Viktoria Konya, Paulo Czarnewski, Marianne Forkel, Anna Rao, Efthymia Kokkinou, Eduardo J. Villablanca, Sven Almer, Ulrik Lindforss, Danielle Friberg, Charlotte Höög, Peter Bergman, Jenny Mjösberg

Vitamin D deficiency is a risk factor for inflammatory bowel disease (IBD). The IL-23-driven tissue-resident ILC3 play essential roles in intestinal immunity, and targeting IL-23/12 is a promising approach in IBD therapy. We set out to define the role of 1α,25-dihydroxy vitamin D3 (1,25D) in regulating functional responses of human mucosal ILC3 to IL-23 plus IL-1β stimulation. Transcriptomes of sorted tonsil ILC3 were assessed by microarray analysis.
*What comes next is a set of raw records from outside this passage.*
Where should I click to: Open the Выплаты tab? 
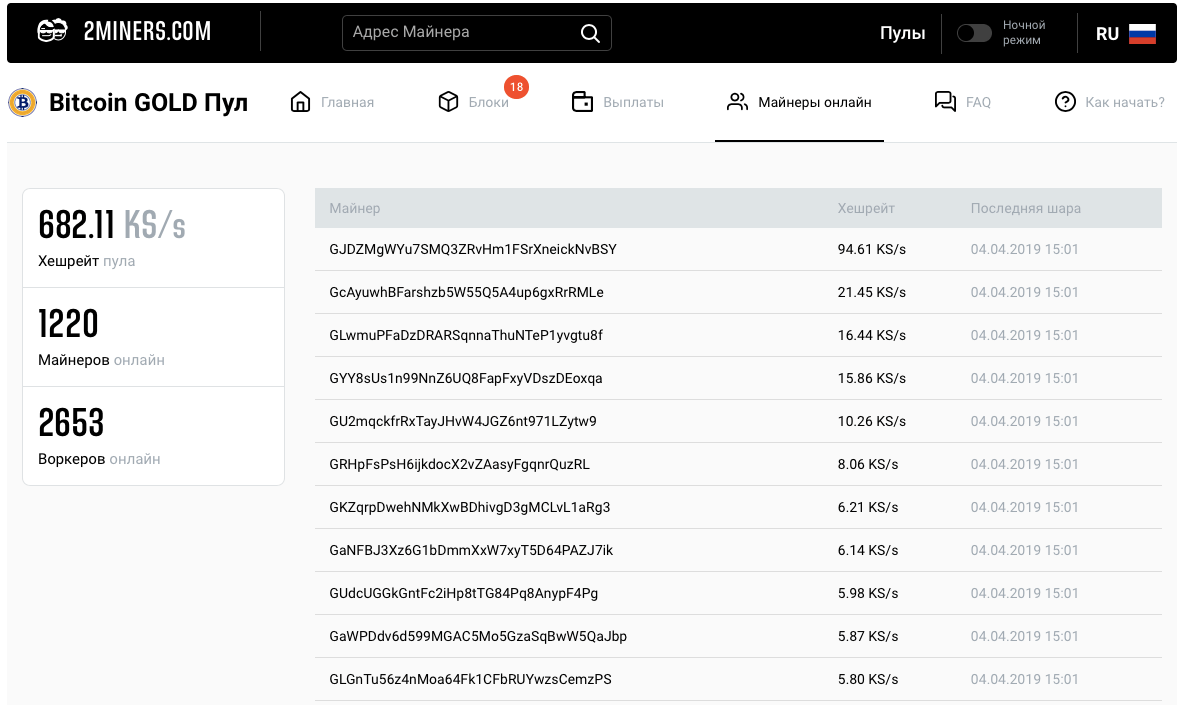[x=633, y=102]
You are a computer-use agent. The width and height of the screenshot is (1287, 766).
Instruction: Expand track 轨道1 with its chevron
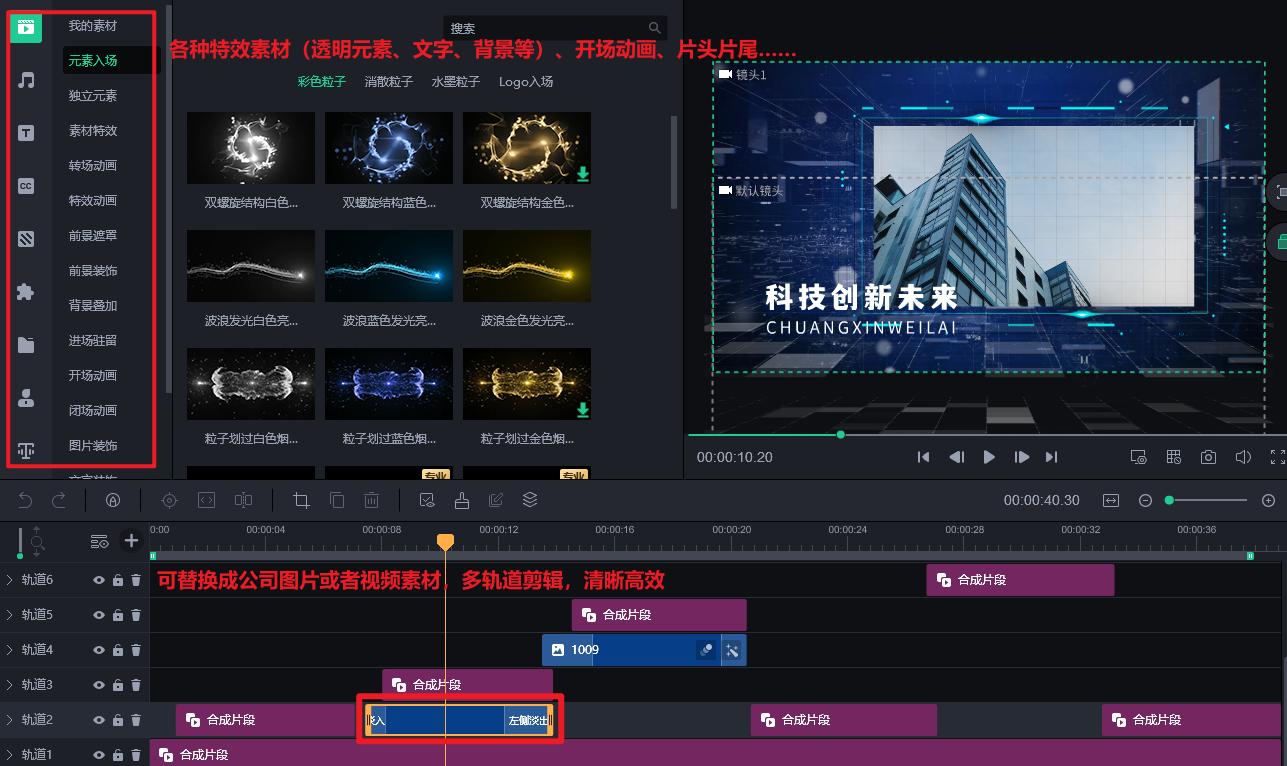(x=10, y=753)
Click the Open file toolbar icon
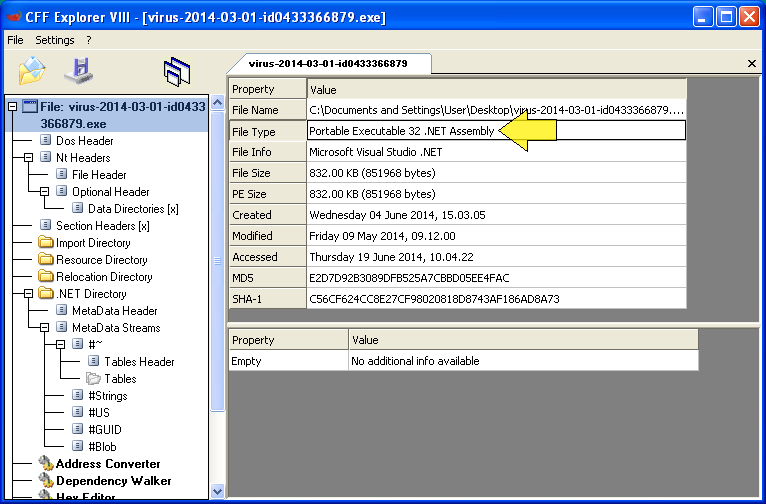This screenshot has width=766, height=504. click(x=32, y=71)
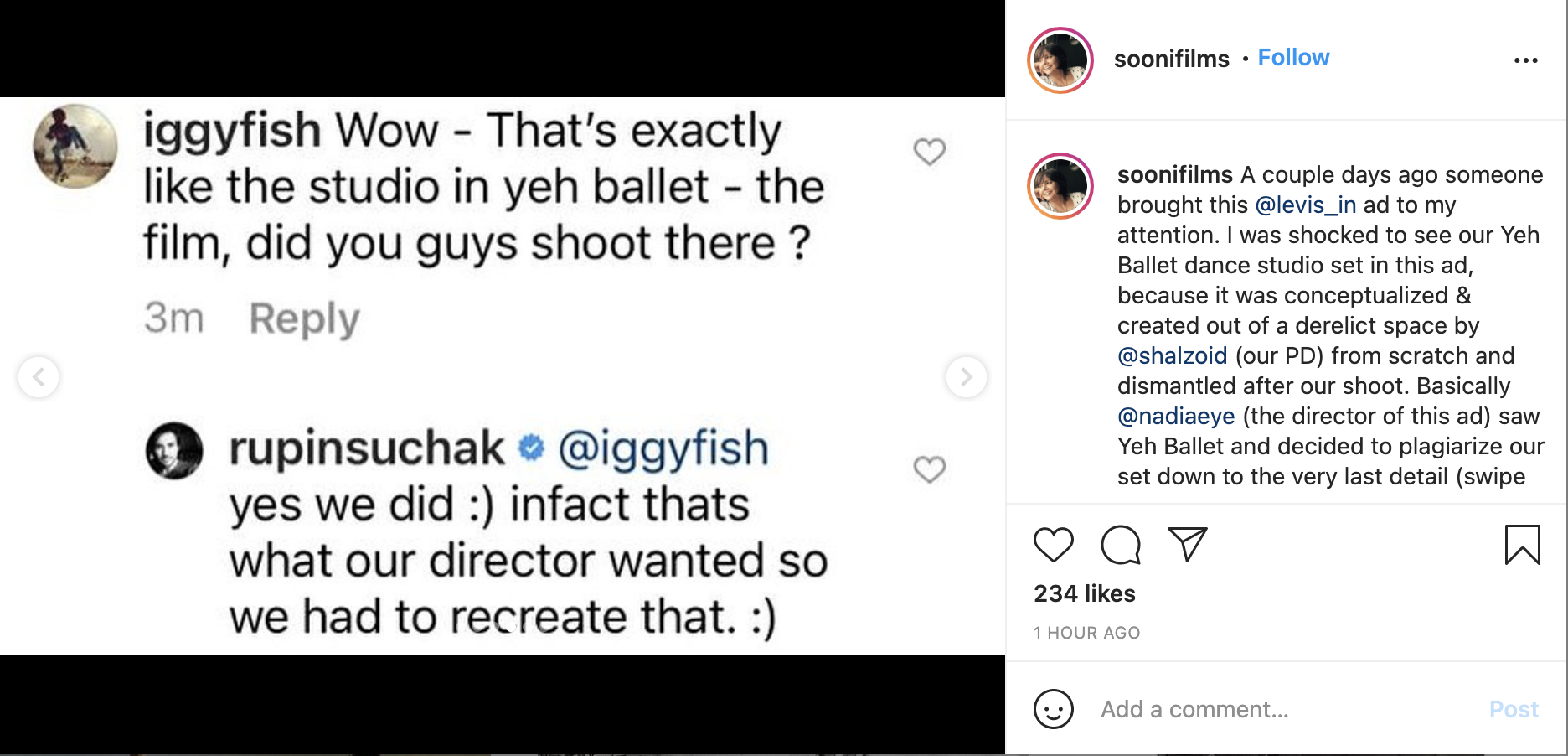Open the three-dots more options menu
The height and width of the screenshot is (756, 1568).
pyautogui.click(x=1525, y=60)
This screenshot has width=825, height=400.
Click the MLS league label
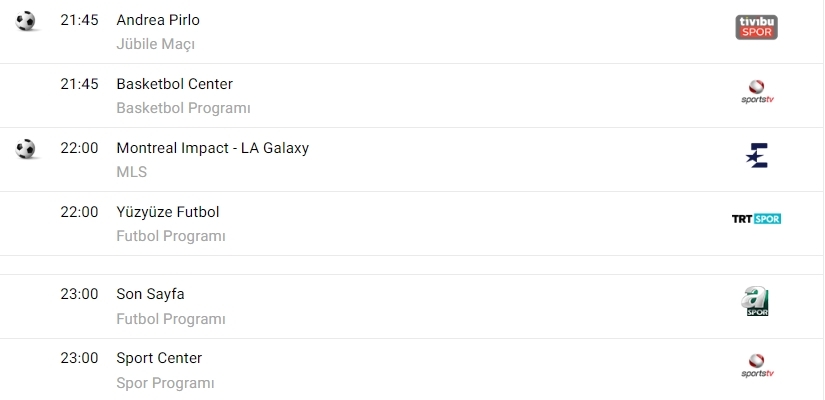[131, 172]
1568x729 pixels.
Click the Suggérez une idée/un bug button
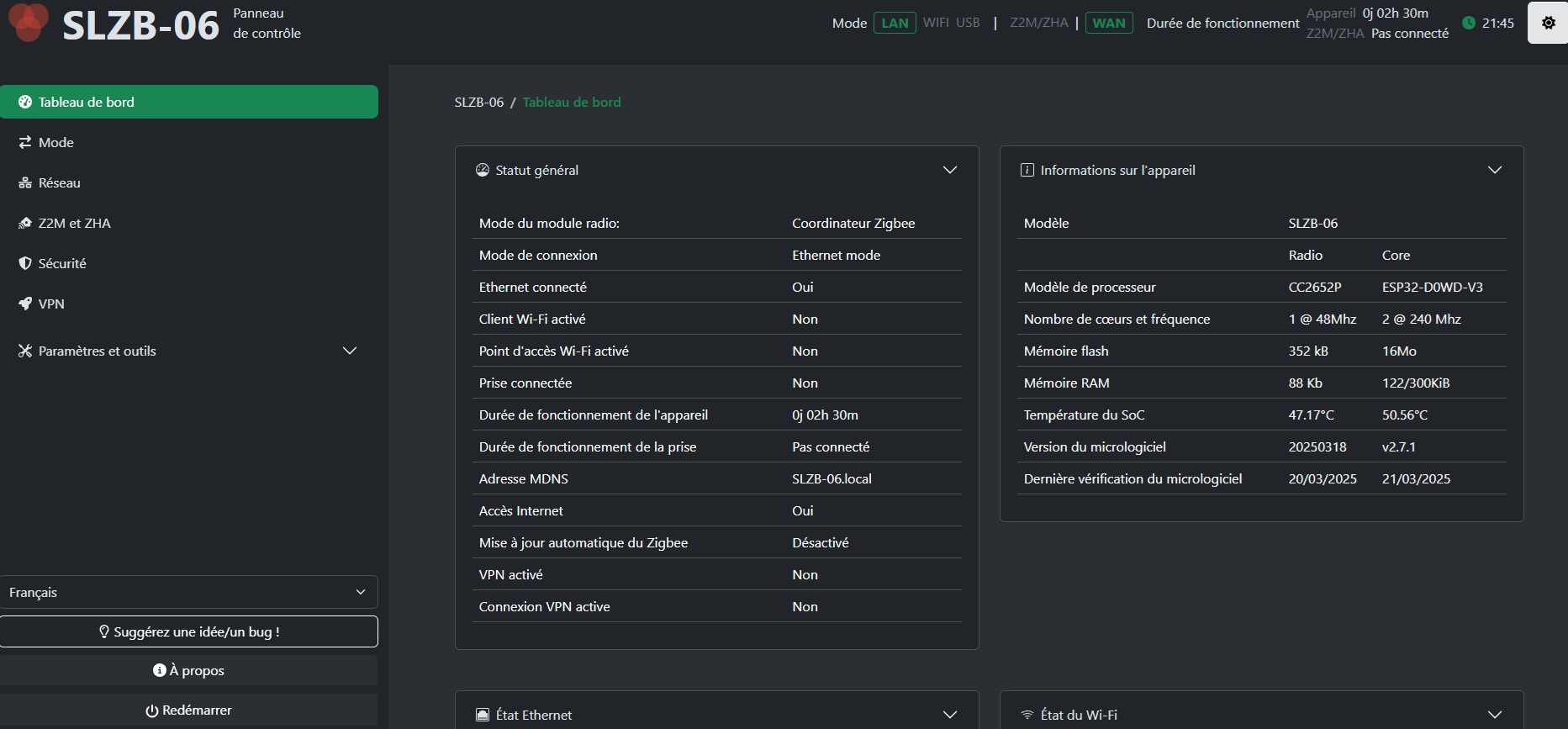[189, 631]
ILC3 cytokine production, proliferation and differentiation were determined by flow cytometry, ELISA and multiplex immunoassay. Intestinal cell suspensions and ILC3 sorted from gut biopsies of IBD patients were also analyzed along with plasma 25-hydroxy vitamin D3 (25D) detection. ILC3 stimulated with IL-23 plus IL-1β upregulated the vitamin D receptor (VDR) and responded to 1,25D with downregulation of the IL-23 receptor (IL-23R) pathway. Consequently, 1,25D suppressed the IL-22, IL-17F and GM-CSF production from tonsil and gut ILC3. In parallel, 1,25D upregulated genes linked to the IL-1β signaling pathway as well as the IL-1β-inducible cytokines IL-6, IL-8 and MIP-1α/β. The 1,25D-triggered skewing in ILC3 function was not accompanied or caused by changes in viability, proliferation or phenotype. Finally, we confirmed low 25D plasma levels in IBD patients with active inflammation. In the light of the beneficial targeting of IL-23/12 in IBD, 1,25D appears as an interesting therapeutic agent that inhibits the IL-23R pathway, providing a novel mechanism for how ILC3 could be manipulated to regulate intestinal inflammation.